Automatically generated test data to a DB from a schema? - postgresql

I have a discussion-db, and I need a great amount of test data, for different sized samples. Please, see the ready SELECT, JOIN and CREATE-queries, please scroll down in the link.
How can I automatically generate test data to the db?
How to generate test data in different sized samples?
Is there some ready tool?

Here are a couple of suggestions for free tools that generate test data:
Databene Benerator: supports many JDBC-capable database brands, uses XML format compatible with DbUnit, GPL license.
Super Smack: originally a load-test tool for MySQL, it also supports PostgreSQL and it includes a generator of mock data.
A current version of Super Smack appears to be available here
I asked a similar question here on StackOverflow in February, and the two choices above seemed like the best options.

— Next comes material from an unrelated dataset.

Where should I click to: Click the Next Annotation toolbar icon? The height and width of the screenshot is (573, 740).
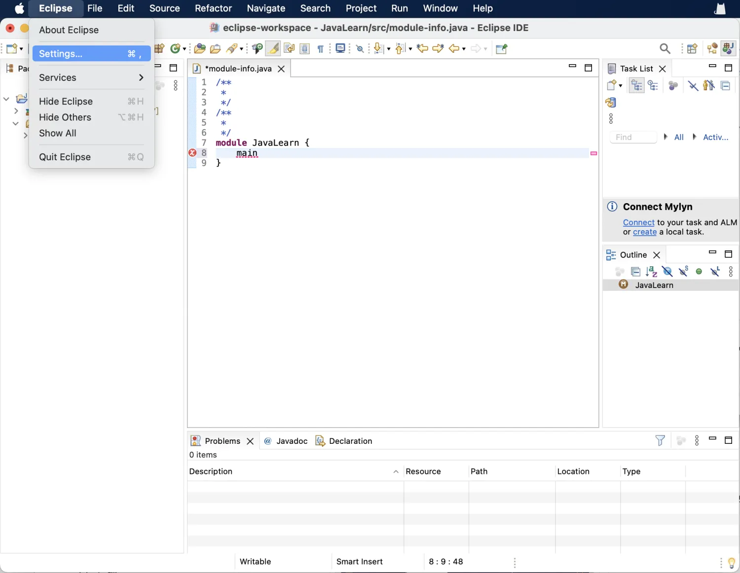pos(378,48)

I know this question is super dated, but I was looking for the answer to this exact question today and I came across this:
http://wiki.postgresql.org/wiki/Sample_Databases
Out of the options listed (including built in tools like pgbench), pgFoundry has several compelling options that works perfectly for the test cases I am working on.
I thought it might help someone like me, so there it is.

I'm not sure how to get automatically generated data and insert it into the database (I'm sure you could pull it off with a python script or something), but if you're just looking for endless blabbering to stick into a db, this should be helpful.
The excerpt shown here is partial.